Aqueous solution of $N{H_4}Cl$ is ______ in nature due to behaviour of _______ ion in solution.

A.Acidic, $N{H_4}^ + $
B.Alkaline, $N{H_4}^ + $
C.Acidic, $C{l^ - }$
D.Alkaline, $C{l^ - }$

Answer 1

Hint:$N{H_4}Cl$ is a salt formed by mixing of a weak base and strong acidic. To find behaviour of $N{H_4}Cl$, react it water and observe the product carefully. We know that when acid and base is reacted then salt and water is formed but here, we do the reverse process.

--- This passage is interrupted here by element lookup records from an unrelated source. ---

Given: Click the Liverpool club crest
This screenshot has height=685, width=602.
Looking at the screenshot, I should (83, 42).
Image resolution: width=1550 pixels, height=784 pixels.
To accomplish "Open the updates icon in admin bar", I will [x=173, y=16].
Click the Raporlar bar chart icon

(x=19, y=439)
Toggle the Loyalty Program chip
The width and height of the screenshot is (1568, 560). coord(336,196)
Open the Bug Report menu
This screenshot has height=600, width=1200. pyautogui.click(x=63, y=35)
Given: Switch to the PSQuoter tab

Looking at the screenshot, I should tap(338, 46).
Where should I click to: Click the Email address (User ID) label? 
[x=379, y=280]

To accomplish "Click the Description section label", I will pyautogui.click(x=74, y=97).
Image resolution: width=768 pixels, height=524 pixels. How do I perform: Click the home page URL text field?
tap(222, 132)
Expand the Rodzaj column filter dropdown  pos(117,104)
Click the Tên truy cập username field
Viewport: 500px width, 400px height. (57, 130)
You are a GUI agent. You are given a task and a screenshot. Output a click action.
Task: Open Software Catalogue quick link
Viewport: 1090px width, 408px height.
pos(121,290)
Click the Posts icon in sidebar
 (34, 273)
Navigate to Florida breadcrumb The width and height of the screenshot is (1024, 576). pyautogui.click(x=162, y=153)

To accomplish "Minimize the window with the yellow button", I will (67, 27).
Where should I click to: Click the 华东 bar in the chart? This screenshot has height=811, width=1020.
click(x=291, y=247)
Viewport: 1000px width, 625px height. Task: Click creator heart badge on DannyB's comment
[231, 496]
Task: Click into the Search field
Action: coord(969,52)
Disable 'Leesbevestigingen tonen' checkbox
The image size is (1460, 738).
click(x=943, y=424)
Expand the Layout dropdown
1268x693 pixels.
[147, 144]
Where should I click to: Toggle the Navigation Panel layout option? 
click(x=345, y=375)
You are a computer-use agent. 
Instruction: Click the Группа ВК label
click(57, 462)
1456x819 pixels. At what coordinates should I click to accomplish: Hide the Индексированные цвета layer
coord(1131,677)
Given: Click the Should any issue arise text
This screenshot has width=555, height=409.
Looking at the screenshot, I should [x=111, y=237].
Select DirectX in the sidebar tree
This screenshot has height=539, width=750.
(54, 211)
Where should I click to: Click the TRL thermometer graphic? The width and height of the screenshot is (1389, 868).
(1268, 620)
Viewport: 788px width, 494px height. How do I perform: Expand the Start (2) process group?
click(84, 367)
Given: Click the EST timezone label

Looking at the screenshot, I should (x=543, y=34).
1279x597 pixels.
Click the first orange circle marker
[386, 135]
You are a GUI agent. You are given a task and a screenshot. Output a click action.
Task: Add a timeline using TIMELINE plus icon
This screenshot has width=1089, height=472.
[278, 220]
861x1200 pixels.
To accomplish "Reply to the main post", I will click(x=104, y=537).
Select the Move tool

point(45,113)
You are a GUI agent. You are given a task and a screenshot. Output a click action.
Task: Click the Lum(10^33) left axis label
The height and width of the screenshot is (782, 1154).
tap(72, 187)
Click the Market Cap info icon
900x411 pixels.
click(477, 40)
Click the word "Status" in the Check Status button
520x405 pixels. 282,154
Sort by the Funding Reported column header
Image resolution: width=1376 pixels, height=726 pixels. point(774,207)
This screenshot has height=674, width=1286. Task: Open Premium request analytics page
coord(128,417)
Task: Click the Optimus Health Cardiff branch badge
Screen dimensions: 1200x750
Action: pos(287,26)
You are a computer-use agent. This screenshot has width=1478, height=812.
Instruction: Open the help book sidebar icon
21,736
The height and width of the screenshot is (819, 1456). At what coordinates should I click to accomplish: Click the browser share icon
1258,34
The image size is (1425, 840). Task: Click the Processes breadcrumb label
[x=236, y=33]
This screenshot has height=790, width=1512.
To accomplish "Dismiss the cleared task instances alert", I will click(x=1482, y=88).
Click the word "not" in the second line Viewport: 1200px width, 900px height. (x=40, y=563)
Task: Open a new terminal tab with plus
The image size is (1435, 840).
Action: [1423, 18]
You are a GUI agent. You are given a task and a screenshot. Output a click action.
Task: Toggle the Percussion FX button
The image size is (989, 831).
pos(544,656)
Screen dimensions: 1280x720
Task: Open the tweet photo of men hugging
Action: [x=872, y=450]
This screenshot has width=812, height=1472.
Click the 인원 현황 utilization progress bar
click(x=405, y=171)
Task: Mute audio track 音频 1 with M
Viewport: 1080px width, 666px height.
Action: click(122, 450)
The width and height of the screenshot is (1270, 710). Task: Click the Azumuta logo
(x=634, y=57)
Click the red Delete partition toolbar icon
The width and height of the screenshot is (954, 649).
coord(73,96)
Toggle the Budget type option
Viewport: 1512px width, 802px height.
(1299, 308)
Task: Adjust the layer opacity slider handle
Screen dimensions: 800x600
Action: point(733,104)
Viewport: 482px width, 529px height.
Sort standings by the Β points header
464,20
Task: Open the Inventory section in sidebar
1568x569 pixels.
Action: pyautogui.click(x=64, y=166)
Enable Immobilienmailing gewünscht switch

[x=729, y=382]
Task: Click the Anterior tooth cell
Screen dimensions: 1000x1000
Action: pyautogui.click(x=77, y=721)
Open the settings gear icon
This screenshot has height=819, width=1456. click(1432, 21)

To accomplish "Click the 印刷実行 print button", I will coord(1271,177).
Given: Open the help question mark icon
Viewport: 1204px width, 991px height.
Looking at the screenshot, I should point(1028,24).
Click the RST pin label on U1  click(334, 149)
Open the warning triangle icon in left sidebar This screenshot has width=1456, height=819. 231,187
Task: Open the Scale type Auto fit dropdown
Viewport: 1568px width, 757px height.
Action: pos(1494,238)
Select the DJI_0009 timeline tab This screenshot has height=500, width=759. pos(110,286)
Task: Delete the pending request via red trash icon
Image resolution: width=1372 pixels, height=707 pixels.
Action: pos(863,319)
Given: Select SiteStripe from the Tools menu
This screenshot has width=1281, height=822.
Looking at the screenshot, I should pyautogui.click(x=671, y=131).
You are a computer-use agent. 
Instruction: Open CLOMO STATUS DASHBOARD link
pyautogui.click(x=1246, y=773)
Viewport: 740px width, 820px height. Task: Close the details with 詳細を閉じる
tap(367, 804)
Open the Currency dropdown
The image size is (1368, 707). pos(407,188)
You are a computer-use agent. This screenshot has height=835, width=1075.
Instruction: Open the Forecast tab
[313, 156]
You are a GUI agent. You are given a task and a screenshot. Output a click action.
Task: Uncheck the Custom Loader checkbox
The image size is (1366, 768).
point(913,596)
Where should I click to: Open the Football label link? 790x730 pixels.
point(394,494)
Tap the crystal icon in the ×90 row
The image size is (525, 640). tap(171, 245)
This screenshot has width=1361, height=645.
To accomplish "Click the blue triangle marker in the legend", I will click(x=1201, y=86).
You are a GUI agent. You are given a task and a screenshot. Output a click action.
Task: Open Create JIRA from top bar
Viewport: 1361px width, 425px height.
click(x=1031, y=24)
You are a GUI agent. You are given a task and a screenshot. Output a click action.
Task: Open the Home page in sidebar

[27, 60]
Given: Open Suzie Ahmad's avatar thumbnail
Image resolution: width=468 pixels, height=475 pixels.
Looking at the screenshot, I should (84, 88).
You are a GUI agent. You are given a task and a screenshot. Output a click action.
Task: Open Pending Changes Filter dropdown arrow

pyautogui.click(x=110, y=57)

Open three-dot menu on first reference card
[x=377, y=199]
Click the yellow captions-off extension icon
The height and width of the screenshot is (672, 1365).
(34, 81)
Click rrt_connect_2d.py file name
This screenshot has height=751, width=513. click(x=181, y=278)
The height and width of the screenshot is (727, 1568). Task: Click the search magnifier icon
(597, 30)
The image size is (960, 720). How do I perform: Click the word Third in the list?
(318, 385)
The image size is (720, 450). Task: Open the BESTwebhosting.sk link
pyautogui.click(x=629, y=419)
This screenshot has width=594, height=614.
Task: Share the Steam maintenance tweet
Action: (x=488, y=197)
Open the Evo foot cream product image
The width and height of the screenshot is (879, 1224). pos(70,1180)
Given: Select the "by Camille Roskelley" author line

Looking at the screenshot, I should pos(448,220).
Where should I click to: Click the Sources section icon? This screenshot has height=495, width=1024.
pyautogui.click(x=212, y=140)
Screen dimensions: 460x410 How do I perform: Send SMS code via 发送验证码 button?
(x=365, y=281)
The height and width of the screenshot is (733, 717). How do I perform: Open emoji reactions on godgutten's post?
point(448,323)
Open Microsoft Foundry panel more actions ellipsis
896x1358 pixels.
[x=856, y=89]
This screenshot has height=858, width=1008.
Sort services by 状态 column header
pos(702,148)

Complete step by step answer:
Aqueous solution of $N{H_4}Cl$ is formed by reacting it with excess water. The reaction of $N{H_4}Cl$ with water is as given below:
$N{H_4}Cl + {H_2}O \to N{H_4}OH + {H^ + } + C{l^ - }$
$N{H_4}Cl$ is a mixture of strong acid $(HCl)$ and weak base $\left( {N{H_4}OH} \right)$. Also, we can see in the above equation, when we add water in $N{H_4}Cl$, we get an acid and a base in solution.
Here acid is strong and base is weak means that solution is acidic in nature. Acid is formed by $C{l^ - }$ ions present in solution.
Or we also see that when we react $N{H_4}Cl$ with water we get ${H^ + }$ ions in solution which makes solution acidic. Here acid in solution is $HCl$ then acidic behaviour of solution is due to $C{l^ - }$ formed in solution.
Hence the correct answer is option C.



Note: $N{H_4}OH$ is a weak base then it does not dissociate into ions completely that is why it is present as a compound in the product of reaction of water with $N{H_4}Cl$. We know that $N{H_4}Cl$ is salt and formed by reacting strong acid $(HCl)$ and weak base $\left( {N{H_4}OH} \right)$ due to which some energy is released then when we react it with water we need to supply some energy to make reaction possible.